* Assignment
Answer these from the Tomic hip article:
(a) Which tournament is named as the likely place of Tomic's return?
(b) How many months apart were Lleyton Hewitt's two hip operations?
(c) Which player does Gutierrez say suffered from a similar hip issue?

* Supplied passage
————————
The Monte Carlo Masters in mid-April is the probable where and when of Bernard Tomic’s tournament return, but it may be the how that proves to be most significant, with Tomic’s physiotherapist predicting he will eventually move up to 30 per cent more freely than before January’s pair of hip surgeries.
Having managed Lleyton Hewitt’s successful rehabilitation from twin hip operations, performed 17 months apart in 2008 and 2010, Ivan Gutierrez is overseeing Tomic’s recovery from procedures on his left and then right hip in the week after he controversially retired from his Australian Open first round against Rafael Nadal.
The surgeries corrected a lifelong structural problem by reshaping the head of the 21-year-old’s femur, or thigh bone, to allow more range of movement, and also repaired labrum and ligament tears. Gutierrez said world No.5 Juan Martin del Potro suffered from a similar issue that tended to tighten and worsen with age.
Some can be managed; Tomic’s ultimately could not.
”For having had bilateral hip surgery, he’s doing very well, a little bit better than I thought he would at this time,” said Gutierrez, the Australian Open’s head physio, who also has extensive AFL experience.
”All the time that we’ve been working together he’s been committed to the treatment, and he knows the importance of it because all his career is just going to hinge on that, and hopefully he will be back soon and be able to play without pain, and regain more flexibility than he used to have.
”He’s been very restricted, because tennis being a flexion, or bent-over type of a sport, and him being so tall, his limitations were significant, especially playing on grass and hard courts. It forced him to bend a little bit more than he had to, hence irritating the hip joints a little bit more than you normally would.
————————
* Input data
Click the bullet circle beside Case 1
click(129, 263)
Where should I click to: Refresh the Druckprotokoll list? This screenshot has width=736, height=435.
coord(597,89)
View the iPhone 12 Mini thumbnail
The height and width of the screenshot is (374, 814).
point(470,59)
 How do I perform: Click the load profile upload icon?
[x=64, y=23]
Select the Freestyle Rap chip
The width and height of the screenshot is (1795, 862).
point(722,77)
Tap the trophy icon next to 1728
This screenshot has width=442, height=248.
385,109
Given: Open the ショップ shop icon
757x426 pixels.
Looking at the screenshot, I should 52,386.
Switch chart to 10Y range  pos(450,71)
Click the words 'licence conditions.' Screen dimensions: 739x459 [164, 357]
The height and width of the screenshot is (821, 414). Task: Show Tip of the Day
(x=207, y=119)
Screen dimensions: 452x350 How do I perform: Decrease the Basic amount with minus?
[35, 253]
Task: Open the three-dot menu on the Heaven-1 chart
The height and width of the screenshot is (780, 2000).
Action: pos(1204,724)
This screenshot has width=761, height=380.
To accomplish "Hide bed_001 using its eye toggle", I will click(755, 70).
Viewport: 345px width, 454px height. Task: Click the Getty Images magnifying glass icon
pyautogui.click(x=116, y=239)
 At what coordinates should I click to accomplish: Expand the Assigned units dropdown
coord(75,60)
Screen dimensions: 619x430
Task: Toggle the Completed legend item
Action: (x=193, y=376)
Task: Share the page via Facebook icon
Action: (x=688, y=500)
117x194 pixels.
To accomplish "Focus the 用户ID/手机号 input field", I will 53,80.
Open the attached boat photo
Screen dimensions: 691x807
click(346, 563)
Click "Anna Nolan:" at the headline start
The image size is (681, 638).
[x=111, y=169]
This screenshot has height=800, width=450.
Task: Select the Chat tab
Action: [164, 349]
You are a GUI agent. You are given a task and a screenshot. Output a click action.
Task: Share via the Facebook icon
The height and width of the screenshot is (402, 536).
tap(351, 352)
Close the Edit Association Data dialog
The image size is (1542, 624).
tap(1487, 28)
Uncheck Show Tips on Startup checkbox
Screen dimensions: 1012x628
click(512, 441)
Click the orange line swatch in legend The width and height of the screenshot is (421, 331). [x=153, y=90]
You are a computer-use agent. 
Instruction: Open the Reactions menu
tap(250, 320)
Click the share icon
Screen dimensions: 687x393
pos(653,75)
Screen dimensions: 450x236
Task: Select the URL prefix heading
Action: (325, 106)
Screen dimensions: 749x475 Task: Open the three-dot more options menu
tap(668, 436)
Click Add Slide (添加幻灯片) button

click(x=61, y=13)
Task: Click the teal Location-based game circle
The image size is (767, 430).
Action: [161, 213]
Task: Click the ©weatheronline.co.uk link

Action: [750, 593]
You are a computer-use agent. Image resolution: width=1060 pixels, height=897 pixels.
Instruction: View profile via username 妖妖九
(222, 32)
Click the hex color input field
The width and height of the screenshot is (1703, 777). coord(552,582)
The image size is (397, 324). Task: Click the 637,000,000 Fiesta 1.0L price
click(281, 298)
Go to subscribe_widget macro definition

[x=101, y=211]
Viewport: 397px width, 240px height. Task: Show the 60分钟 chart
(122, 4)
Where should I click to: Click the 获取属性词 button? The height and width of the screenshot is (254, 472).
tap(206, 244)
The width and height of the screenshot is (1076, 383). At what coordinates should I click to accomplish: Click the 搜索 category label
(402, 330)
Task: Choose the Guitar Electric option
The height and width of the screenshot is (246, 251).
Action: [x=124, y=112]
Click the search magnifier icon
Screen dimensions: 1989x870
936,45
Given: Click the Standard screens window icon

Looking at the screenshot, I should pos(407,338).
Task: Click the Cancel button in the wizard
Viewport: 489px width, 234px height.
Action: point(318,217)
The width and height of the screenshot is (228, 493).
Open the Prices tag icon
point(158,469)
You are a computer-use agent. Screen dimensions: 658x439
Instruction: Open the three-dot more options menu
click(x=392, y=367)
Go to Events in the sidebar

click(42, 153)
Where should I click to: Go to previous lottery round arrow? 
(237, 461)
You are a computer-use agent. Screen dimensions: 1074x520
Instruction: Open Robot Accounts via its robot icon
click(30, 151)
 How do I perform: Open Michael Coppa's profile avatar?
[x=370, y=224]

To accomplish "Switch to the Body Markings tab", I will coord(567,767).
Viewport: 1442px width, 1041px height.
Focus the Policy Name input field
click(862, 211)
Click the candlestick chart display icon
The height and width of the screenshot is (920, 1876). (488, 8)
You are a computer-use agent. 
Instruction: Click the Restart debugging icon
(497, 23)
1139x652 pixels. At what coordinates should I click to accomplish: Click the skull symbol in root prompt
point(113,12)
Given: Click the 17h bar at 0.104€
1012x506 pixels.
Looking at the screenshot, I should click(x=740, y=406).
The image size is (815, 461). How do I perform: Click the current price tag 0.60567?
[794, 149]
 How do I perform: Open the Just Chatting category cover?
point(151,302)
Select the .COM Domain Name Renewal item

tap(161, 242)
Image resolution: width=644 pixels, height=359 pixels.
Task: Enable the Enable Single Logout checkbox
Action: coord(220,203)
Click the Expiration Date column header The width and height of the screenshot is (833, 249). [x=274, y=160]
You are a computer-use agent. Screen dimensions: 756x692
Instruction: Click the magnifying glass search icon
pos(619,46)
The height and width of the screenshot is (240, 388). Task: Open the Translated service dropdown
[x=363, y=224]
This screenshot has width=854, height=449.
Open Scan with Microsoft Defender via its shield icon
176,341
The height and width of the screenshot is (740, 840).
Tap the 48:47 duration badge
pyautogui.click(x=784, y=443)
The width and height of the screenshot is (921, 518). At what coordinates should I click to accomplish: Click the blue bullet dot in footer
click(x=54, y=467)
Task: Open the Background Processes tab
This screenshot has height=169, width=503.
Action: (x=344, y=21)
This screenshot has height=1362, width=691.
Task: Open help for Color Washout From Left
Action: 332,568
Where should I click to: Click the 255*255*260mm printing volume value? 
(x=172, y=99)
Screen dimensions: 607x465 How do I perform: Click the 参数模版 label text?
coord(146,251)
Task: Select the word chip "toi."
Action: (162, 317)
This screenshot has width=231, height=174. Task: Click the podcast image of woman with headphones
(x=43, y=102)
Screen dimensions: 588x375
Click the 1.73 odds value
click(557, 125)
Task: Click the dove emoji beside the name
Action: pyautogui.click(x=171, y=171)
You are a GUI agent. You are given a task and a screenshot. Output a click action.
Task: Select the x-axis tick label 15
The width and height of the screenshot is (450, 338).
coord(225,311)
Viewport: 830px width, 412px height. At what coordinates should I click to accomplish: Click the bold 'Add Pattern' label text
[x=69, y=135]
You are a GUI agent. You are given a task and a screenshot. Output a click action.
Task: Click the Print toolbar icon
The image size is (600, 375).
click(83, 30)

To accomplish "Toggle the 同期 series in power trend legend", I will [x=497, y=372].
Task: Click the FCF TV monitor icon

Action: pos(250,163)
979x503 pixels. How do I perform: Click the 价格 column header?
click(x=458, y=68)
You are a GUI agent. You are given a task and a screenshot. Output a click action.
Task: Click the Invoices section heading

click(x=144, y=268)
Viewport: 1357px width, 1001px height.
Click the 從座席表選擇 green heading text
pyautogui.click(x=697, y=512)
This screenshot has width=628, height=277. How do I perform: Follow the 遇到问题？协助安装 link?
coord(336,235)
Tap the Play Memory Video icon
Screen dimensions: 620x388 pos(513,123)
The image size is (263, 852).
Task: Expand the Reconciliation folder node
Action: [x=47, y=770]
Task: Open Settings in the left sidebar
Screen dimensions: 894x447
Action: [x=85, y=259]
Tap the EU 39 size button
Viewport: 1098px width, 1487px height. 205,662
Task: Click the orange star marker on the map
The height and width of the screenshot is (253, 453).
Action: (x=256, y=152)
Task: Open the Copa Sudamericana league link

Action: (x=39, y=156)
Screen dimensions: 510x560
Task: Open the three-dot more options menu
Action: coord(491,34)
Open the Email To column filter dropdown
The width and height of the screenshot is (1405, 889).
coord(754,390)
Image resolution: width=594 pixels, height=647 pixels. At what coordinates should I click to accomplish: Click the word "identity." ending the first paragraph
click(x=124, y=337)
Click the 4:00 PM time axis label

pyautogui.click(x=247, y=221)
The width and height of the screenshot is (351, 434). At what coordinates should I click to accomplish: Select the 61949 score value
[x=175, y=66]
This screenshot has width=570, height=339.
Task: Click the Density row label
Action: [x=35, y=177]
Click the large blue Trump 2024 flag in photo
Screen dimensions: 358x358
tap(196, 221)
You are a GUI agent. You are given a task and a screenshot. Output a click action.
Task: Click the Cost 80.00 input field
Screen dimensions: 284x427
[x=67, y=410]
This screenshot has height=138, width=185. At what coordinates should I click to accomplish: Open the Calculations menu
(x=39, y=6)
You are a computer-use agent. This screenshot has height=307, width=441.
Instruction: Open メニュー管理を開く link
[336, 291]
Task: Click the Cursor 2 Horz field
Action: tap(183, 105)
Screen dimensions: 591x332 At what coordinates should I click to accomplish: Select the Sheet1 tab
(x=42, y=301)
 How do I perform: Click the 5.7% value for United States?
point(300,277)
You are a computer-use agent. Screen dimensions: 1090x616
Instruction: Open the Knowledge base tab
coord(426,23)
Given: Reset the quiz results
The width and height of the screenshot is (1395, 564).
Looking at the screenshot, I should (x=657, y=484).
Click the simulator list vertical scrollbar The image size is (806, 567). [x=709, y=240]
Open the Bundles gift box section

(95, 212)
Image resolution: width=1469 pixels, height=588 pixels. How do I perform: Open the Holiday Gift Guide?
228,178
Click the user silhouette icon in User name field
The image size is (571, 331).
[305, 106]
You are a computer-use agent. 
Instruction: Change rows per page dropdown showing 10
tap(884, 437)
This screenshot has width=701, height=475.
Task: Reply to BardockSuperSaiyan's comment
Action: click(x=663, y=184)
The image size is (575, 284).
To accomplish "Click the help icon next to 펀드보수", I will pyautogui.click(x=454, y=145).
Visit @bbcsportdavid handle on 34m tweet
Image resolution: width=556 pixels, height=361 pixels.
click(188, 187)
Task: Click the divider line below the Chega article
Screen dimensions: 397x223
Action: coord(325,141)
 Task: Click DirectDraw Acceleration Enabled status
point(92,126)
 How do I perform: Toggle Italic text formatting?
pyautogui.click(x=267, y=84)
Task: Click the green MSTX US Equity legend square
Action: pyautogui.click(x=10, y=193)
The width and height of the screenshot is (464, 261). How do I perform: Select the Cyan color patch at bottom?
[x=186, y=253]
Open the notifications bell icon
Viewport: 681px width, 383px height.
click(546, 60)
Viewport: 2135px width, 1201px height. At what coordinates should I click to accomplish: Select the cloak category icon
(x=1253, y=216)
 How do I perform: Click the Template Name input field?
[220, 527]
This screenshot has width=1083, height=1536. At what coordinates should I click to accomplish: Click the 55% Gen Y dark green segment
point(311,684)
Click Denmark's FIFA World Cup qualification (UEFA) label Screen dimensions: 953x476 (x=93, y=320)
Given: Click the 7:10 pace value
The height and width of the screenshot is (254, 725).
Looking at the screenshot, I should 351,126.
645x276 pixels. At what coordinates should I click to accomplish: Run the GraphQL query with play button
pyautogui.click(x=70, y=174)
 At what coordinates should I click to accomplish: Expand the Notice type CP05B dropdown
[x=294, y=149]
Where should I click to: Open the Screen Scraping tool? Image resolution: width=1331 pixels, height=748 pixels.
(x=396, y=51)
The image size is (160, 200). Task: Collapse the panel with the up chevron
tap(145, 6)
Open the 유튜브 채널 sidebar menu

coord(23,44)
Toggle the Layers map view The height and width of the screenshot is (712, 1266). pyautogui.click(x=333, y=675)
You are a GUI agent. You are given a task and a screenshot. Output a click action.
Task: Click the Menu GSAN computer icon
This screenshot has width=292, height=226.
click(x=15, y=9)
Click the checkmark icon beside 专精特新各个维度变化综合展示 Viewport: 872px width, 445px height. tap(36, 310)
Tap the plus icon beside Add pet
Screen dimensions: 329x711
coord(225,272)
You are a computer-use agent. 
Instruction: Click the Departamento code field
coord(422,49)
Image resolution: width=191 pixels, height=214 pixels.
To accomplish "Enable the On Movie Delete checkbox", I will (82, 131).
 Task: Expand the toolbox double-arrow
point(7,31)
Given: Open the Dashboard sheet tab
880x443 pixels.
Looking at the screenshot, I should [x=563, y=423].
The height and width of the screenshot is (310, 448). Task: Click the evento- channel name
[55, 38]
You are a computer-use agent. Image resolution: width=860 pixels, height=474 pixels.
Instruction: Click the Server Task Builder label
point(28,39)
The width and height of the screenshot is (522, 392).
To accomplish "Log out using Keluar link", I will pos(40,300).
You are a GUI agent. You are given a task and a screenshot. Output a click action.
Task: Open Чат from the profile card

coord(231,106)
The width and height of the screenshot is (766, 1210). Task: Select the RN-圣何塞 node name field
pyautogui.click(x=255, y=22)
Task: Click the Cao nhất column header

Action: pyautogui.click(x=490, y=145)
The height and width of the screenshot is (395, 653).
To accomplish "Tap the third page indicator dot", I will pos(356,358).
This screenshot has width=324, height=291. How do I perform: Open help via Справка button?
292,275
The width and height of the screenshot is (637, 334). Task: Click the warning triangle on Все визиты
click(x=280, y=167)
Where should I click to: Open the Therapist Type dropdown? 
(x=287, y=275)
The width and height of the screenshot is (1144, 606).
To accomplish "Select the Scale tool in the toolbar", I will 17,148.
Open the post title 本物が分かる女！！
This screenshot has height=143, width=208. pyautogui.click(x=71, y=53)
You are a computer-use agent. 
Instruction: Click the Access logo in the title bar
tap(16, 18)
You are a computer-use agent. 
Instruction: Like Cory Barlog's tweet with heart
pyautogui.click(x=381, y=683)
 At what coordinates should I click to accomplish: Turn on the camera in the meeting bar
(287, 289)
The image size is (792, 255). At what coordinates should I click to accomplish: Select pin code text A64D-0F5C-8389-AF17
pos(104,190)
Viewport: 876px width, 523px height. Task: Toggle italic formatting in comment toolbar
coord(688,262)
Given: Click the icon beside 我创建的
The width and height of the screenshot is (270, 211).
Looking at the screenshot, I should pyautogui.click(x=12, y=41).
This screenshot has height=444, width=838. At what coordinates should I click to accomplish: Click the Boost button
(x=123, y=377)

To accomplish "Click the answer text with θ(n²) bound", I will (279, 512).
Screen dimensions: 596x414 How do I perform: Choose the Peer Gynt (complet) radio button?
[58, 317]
————————
* Your response
(a) The Monte Carlo Masters, in mid-April.
(b) 17 months.
(c) Juan Martin del Potro, world No.5.